Stored data:
○ ○ ○ ○

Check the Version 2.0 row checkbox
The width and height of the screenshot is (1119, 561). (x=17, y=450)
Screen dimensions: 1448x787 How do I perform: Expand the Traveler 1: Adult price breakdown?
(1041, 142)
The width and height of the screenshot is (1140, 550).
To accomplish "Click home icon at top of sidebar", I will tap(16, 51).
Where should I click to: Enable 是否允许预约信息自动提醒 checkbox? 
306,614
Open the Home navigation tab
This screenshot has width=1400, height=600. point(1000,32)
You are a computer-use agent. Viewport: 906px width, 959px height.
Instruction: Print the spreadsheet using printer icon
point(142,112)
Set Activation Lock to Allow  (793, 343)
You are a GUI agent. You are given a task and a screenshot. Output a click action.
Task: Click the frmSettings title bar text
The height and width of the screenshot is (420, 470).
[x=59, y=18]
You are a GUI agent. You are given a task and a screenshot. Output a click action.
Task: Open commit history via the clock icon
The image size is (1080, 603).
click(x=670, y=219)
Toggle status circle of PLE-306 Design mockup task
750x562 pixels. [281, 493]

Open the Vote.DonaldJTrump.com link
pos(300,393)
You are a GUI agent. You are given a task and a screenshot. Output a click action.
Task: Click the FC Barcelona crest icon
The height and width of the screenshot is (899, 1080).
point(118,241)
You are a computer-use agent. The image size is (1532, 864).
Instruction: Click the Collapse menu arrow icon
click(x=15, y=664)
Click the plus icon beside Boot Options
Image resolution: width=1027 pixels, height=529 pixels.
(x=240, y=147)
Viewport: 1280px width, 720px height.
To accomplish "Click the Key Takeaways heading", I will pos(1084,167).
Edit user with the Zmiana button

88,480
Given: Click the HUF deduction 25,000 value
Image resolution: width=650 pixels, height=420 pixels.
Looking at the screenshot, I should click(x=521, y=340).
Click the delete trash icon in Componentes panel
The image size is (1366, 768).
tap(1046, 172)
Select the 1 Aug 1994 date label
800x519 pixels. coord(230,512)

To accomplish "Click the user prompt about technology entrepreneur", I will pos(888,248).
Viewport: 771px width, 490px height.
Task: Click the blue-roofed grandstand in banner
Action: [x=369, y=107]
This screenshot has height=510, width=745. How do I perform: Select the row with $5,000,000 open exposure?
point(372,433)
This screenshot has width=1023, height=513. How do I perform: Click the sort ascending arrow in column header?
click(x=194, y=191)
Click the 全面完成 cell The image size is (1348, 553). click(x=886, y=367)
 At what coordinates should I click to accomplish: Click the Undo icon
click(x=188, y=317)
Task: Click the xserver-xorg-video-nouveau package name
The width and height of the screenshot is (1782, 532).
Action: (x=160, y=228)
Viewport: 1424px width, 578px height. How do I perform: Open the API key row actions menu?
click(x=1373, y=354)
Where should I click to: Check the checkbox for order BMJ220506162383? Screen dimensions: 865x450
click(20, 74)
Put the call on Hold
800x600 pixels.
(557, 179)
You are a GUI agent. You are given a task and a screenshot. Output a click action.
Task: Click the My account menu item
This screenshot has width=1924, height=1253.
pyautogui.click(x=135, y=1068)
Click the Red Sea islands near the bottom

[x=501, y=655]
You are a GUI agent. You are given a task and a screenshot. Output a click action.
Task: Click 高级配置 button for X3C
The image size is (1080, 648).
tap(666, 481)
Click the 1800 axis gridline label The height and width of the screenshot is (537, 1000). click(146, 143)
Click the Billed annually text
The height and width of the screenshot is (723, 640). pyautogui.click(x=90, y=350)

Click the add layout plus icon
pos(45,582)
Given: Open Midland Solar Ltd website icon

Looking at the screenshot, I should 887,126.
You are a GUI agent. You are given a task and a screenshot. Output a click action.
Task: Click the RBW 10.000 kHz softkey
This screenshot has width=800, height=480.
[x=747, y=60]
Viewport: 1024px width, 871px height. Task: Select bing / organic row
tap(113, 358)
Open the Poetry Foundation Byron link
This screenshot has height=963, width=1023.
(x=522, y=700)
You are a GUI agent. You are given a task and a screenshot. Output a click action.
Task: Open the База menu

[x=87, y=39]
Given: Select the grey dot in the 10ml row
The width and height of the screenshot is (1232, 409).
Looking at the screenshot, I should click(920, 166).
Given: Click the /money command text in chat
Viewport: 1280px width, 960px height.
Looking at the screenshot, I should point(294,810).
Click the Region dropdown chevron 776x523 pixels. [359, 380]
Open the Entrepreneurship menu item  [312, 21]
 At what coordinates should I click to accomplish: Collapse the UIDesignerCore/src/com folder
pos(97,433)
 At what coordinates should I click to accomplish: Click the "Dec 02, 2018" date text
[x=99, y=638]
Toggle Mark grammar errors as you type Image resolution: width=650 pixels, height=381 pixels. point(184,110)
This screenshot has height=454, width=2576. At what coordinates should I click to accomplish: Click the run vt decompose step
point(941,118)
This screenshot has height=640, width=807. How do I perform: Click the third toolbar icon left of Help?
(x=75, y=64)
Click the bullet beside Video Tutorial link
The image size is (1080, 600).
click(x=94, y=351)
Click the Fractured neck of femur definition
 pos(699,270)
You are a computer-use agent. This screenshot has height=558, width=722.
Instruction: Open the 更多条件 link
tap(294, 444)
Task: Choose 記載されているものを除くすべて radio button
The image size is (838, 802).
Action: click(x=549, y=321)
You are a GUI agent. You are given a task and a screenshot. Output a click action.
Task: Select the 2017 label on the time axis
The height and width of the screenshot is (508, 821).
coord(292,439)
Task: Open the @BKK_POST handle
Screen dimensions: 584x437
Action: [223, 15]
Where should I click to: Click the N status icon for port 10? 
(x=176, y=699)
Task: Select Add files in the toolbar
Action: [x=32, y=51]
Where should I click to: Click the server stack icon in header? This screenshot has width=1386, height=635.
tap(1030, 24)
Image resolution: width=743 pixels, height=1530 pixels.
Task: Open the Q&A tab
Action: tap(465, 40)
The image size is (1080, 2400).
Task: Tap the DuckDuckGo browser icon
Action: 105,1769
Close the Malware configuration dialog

○ ○ ○ ○

Each of the records is to be written out again without alteration.

Check the Version 2.0 row checkbox
The width and height of the screenshot is (1119, 561). (x=17, y=450)
Screen dimensions: 1448x787 How do I perform: Expand the Traveler 1: Adult price breakdown?
(1041, 142)
The width and height of the screenshot is (1140, 550).
To accomplish "Click home icon at top of sidebar", I will tap(16, 51).
Where should I click to: Enable 是否允许预约信息自动提醒 checkbox? 
306,614
Open the Home navigation tab
This screenshot has width=1400, height=600. point(1000,32)
You are a computer-use agent. Viewport: 906px width, 959px height.
Instruction: Print the spreadsheet using printer icon
point(142,112)
Set Activation Lock to Allow  (793, 343)
You are a GUI agent. You are given a task and a screenshot. Output a click action.
Task: Click the frmSettings title bar text
The height and width of the screenshot is (420, 470).
[x=59, y=18]
You are a GUI agent. You are given a task and a screenshot. Output a click action.
Task: Open commit history via the clock icon
The image size is (1080, 603).
click(x=670, y=219)
Toggle status circle of PLE-306 Design mockup task
750x562 pixels. [281, 493]

Open the Vote.DonaldJTrump.com link
pos(300,393)
You are a GUI agent. You are given a task and a screenshot. Output a click action.
Task: Click the FC Barcelona crest icon
The height and width of the screenshot is (899, 1080).
point(118,241)
You are a computer-use agent. The image size is (1532, 864).
Instruction: Click the Collapse menu arrow icon
click(x=15, y=664)
Click the plus icon beside Boot Options
Image resolution: width=1027 pixels, height=529 pixels.
(x=240, y=147)
Viewport: 1280px width, 720px height.
To accomplish "Click the Key Takeaways heading", I will pos(1084,167).
Edit user with the Zmiana button

88,480
Given: Click the HUF deduction 25,000 value
Image resolution: width=650 pixels, height=420 pixels.
Looking at the screenshot, I should click(x=521, y=340).
Click the delete trash icon in Componentes panel
The image size is (1366, 768).
tap(1046, 172)
Select the 1 Aug 1994 date label
800x519 pixels. coord(230,512)

To accomplish "Click the user prompt about technology entrepreneur", I will pos(888,248).
Viewport: 771px width, 490px height.
Task: Click the blue-roofed grandstand in banner
Action: [x=369, y=107]
This screenshot has height=510, width=745. How do I perform: Select the row with $5,000,000 open exposure?
point(372,433)
This screenshot has width=1023, height=513. How do I perform: Click the sort ascending arrow in column header?
click(x=194, y=191)
Click the 全面完成 cell The image size is (1348, 553). click(x=886, y=367)
 At what coordinates should I click to accomplish: Click the Undo icon
click(x=188, y=317)
Task: Click the xserver-xorg-video-nouveau package name
The width and height of the screenshot is (1782, 532).
Action: (x=160, y=228)
Viewport: 1424px width, 578px height. How do I perform: Open the API key row actions menu?
click(x=1373, y=354)
Where should I click to: Check the checkbox for order BMJ220506162383? Screen dimensions: 865x450
click(20, 74)
Put the call on Hold
800x600 pixels.
(557, 179)
You are a GUI agent. You are given a task and a screenshot. Output a click action.
Task: Click the My account menu item
This screenshot has width=1924, height=1253.
pyautogui.click(x=135, y=1068)
Click the Red Sea islands near the bottom

[x=501, y=655]
You are a GUI agent. You are given a task and a screenshot. Output a click action.
Task: Click 高级配置 button for X3C
The image size is (1080, 648).
tap(666, 481)
Click the 1800 axis gridline label The height and width of the screenshot is (537, 1000). click(146, 143)
Click the Billed annually text
The height and width of the screenshot is (723, 640). pyautogui.click(x=90, y=350)

Click the add layout plus icon
pos(45,582)
Given: Open Midland Solar Ltd website icon

Looking at the screenshot, I should 887,126.
You are a GUI agent. You are given a task and a screenshot. Output a click action.
Task: Click the RBW 10.000 kHz softkey
This screenshot has width=800, height=480.
[x=747, y=60]
Viewport: 1024px width, 871px height. Task: Select bing / organic row
tap(113, 358)
Open the Poetry Foundation Byron link
This screenshot has height=963, width=1023.
(x=522, y=700)
You are a GUI agent. You are given a task and a screenshot. Output a click action.
Task: Open the База menu

[x=87, y=39]
Given: Select the grey dot in the 10ml row
The width and height of the screenshot is (1232, 409).
Looking at the screenshot, I should click(920, 166).
Given: Click the /money command text in chat
Viewport: 1280px width, 960px height.
Looking at the screenshot, I should point(294,810).
Click the Region dropdown chevron 776x523 pixels. [359, 380]
Open the Entrepreneurship menu item  [312, 21]
 At what coordinates should I click to accomplish: Collapse the UIDesignerCore/src/com folder
pos(97,433)
 At what coordinates should I click to accomplish: Click the "Dec 02, 2018" date text
[x=99, y=638]
Toggle Mark grammar errors as you type Image resolution: width=650 pixels, height=381 pixels. point(184,110)
This screenshot has height=454, width=2576. At what coordinates should I click to accomplish: Click the run vt decompose step
point(941,118)
This screenshot has height=640, width=807. How do I perform: Click the third toolbar icon left of Help?
(x=75, y=64)
Click the bullet beside Video Tutorial link
The image size is (1080, 600).
click(x=94, y=351)
Click the Fractured neck of femur definition
 pos(699,270)
You are a computer-use agent. This screenshot has height=558, width=722.
Instruction: Open the 更多条件 link
tap(294, 444)
Task: Choose 記載されているものを除くすべて radio button
The image size is (838, 802).
Action: click(x=549, y=321)
You are a GUI agent. You are given a task and a screenshot. Output a click action.
Task: Select the 2017 label on the time axis
The height and width of the screenshot is (508, 821).
coord(292,439)
Task: Open the @BKK_POST handle
Screen dimensions: 584x437
Action: [223, 15]
Where should I click to: Click the N status icon for port 10? 
(x=176, y=699)
Task: Select Add files in the toolbar
Action: [x=32, y=51]
Where should I click to: Click the server stack icon in header? This screenshot has width=1386, height=635.
tap(1030, 24)
Image resolution: width=743 pixels, height=1530 pixels.
Task: Open the Q&A tab
Action: tap(465, 40)
The image size is (1080, 2400).
Task: Tap the DuckDuckGo browser icon
Action: 105,1769
Close the Malware configuration dialog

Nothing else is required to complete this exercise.